DATA SHOWN Start Marker
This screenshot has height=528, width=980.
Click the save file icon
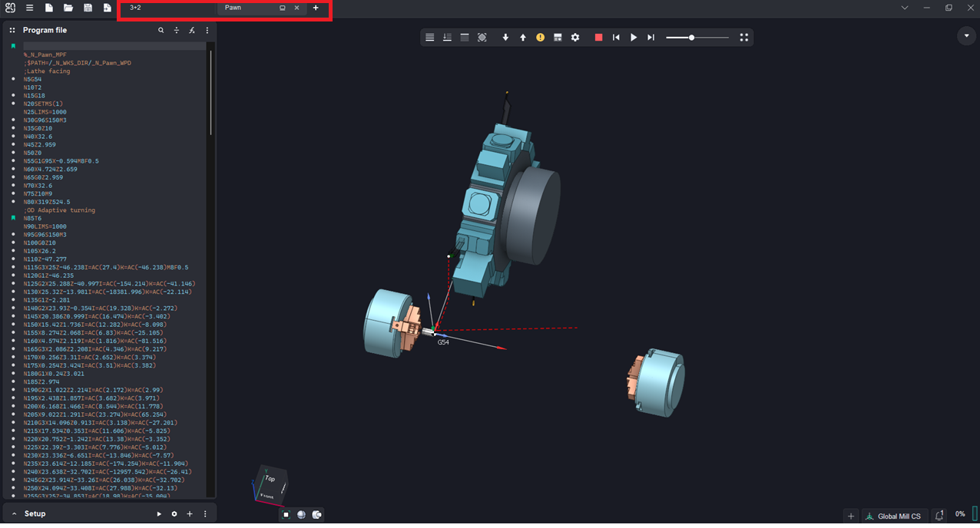(x=88, y=8)
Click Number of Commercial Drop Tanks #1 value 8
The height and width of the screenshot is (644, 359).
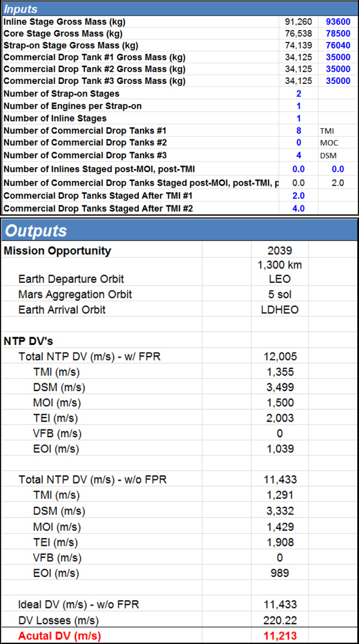tap(299, 131)
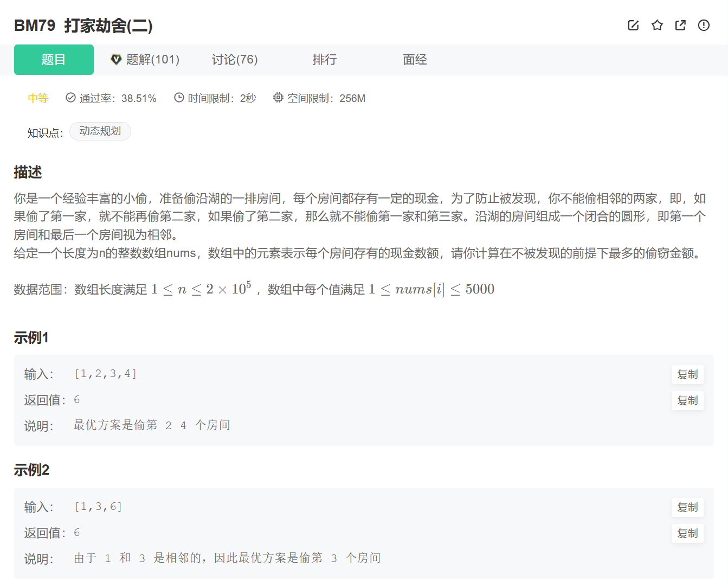The width and height of the screenshot is (728, 587).
Task: Click the pass rate checkmark icon
Action: (x=70, y=98)
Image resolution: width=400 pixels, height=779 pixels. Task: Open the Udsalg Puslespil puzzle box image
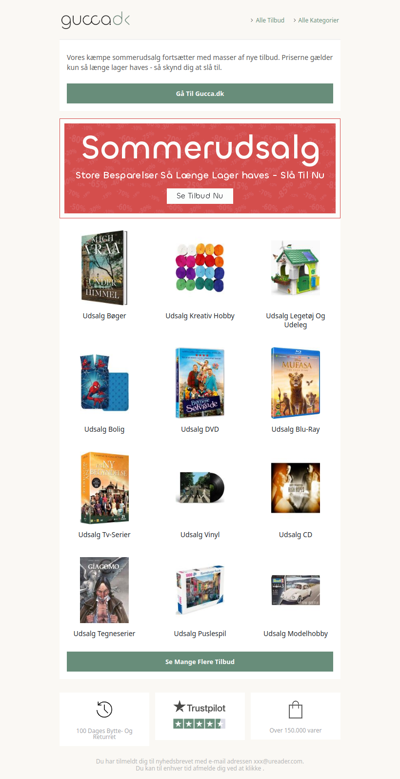(200, 590)
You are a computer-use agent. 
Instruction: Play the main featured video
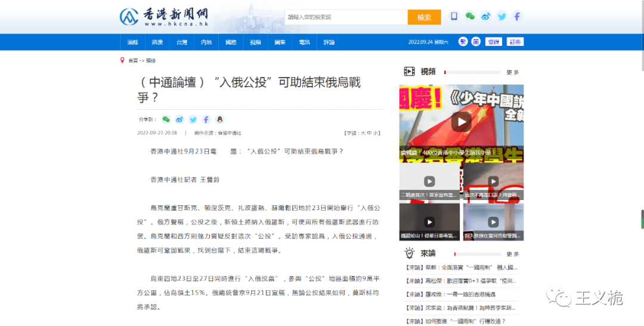[x=461, y=122]
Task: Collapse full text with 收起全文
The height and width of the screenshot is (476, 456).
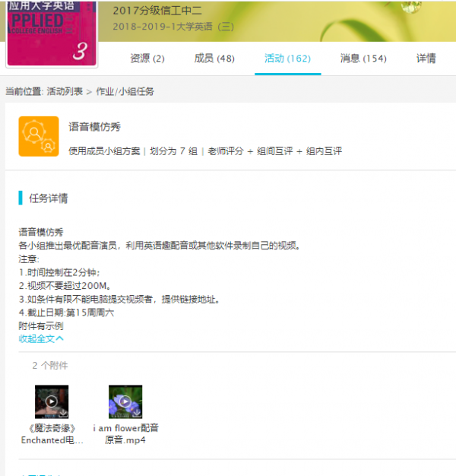Action: [x=41, y=338]
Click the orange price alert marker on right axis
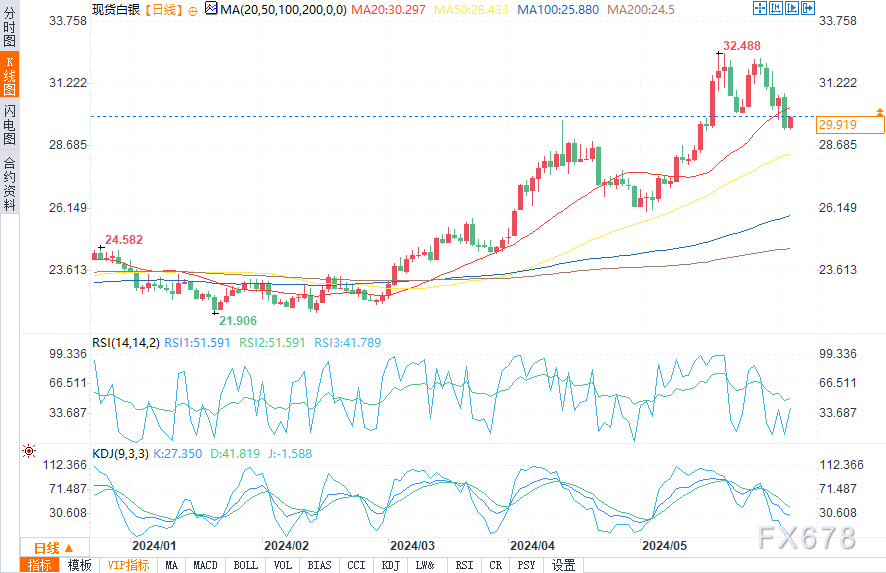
DATA SHOWN End Marker
| TASK |
A verbatim copy of every record is required, with all pictures excluded.

| EXERCISE RESULT |
This screenshot has height=528, width=980.
Click the save file icon
(x=88, y=8)
Click Number of Commercial Drop Tanks #1 value 8
The height and width of the screenshot is (644, 359).
tap(299, 131)
The width and height of the screenshot is (728, 587).
Task: Click the pass rate checkmark icon
Action: (x=70, y=98)
Image resolution: width=400 pixels, height=779 pixels. Task: Open the Udsalg Puslespil puzzle box image
(200, 590)
You are a computer-use agent. 
Instruction: Play the main featured video
[x=461, y=122]
Task: Collapse full text with 收起全文
The height and width of the screenshot is (476, 456).
Action: [x=41, y=338]
Click the orange price alert marker on right axis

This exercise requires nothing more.